Diabetic nephropathy tends to develop more readily in patients with a family history of hypertension and/or disturbances
in sodium transport across the plasma membrane. This prompted us to study the renal effects of diabetes mellitus in a rat
strain which is predisposed to develop salt-sensitive hypertension, the Dahl salt-sensitive rat. Diabetes is associated with
several aberrations in the renal handling of sodium, such as elevation of tubular Na
+, K
+ATPase activity. This effect was more pronounced in Dahl salt-sensitive than in Dahl salt-resistant rats. Severe renal lesions,
characteristic of the advanced phase of diabetic nephropathy are very rarely observed in rats with streptozotocin diabetes.
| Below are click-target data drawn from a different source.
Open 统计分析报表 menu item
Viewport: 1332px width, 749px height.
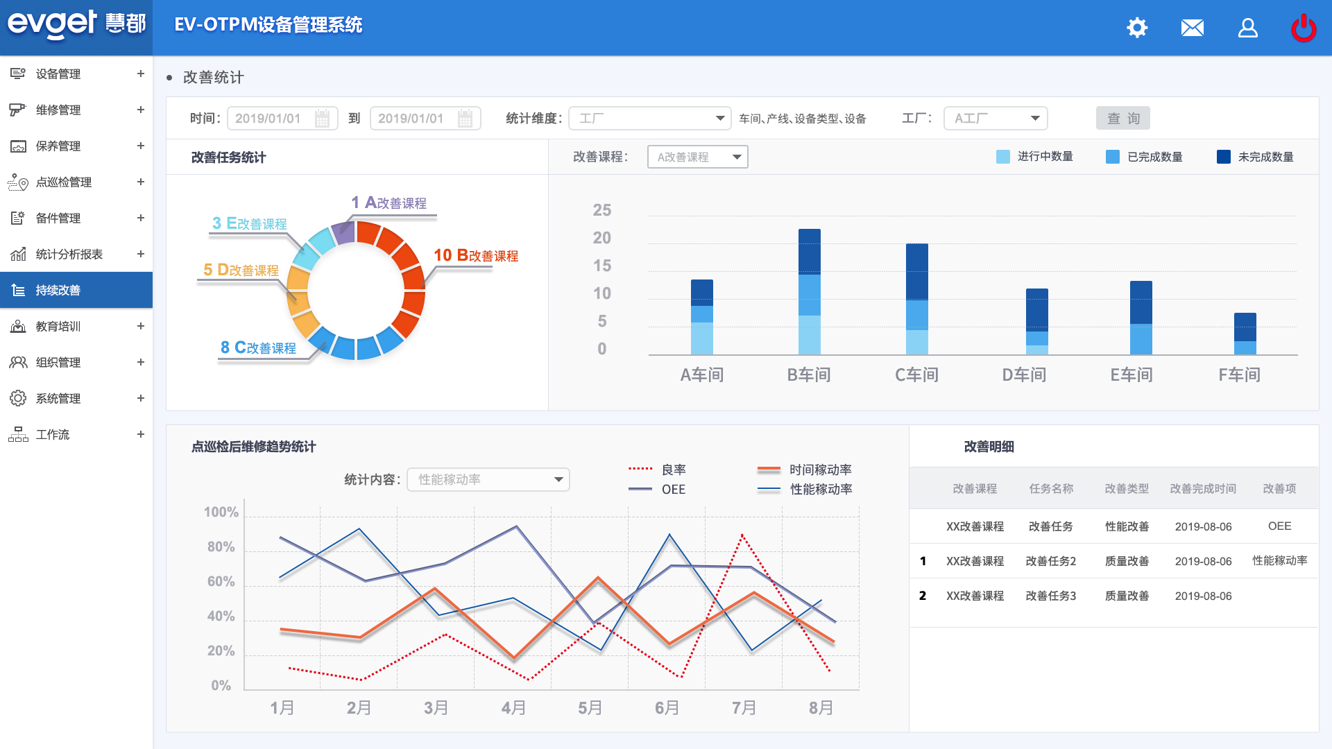[x=69, y=254]
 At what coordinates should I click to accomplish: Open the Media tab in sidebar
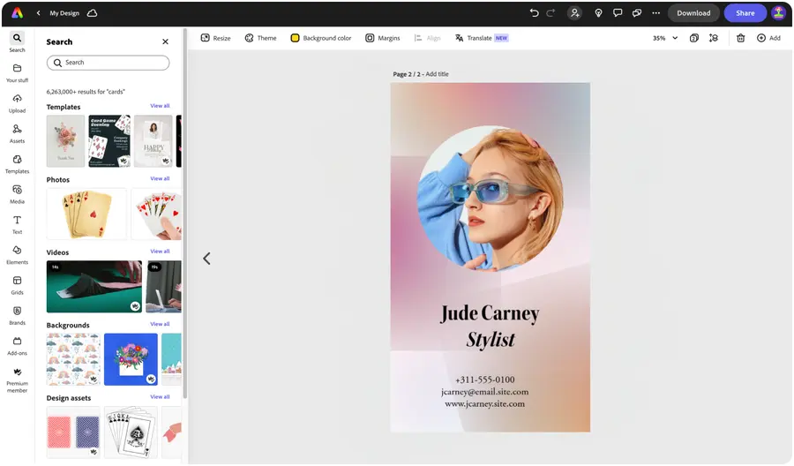tap(17, 193)
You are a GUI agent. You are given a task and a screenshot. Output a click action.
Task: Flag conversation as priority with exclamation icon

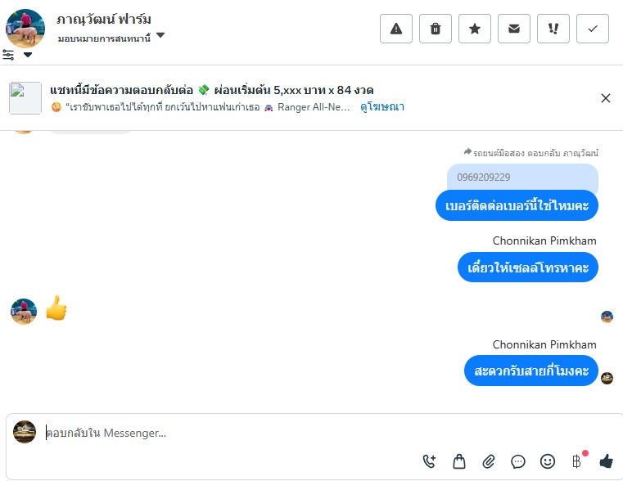tap(553, 29)
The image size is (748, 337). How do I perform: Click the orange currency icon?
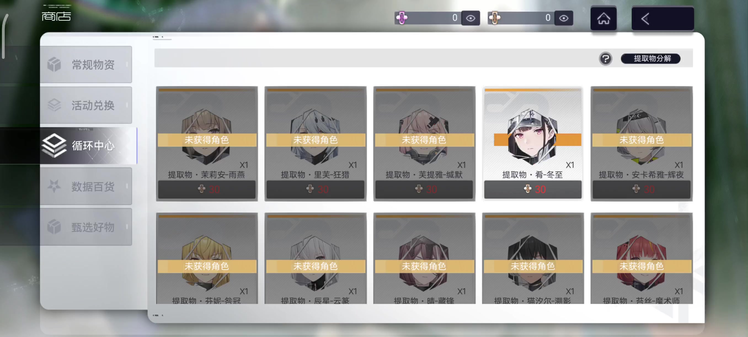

However, 2 months after induction of diabetes, the Dahl salt-sensitive rats had morphological signs of advanced glomerular
disease. The urinary albumin concentration was very high, but did not correlate with the blood pressure. Non-diabetic Dahl
salt-sensitive rats as well as Dahl salt-resistant diabetic and non-diabetic rats had little or no signs of glomerular disease
and consistently very low urinary albumin concentrations. [Diabetologia (1997) 40: 367–373]
Keywords Dahl rats - salt sensitivity - diabetic nephropathy.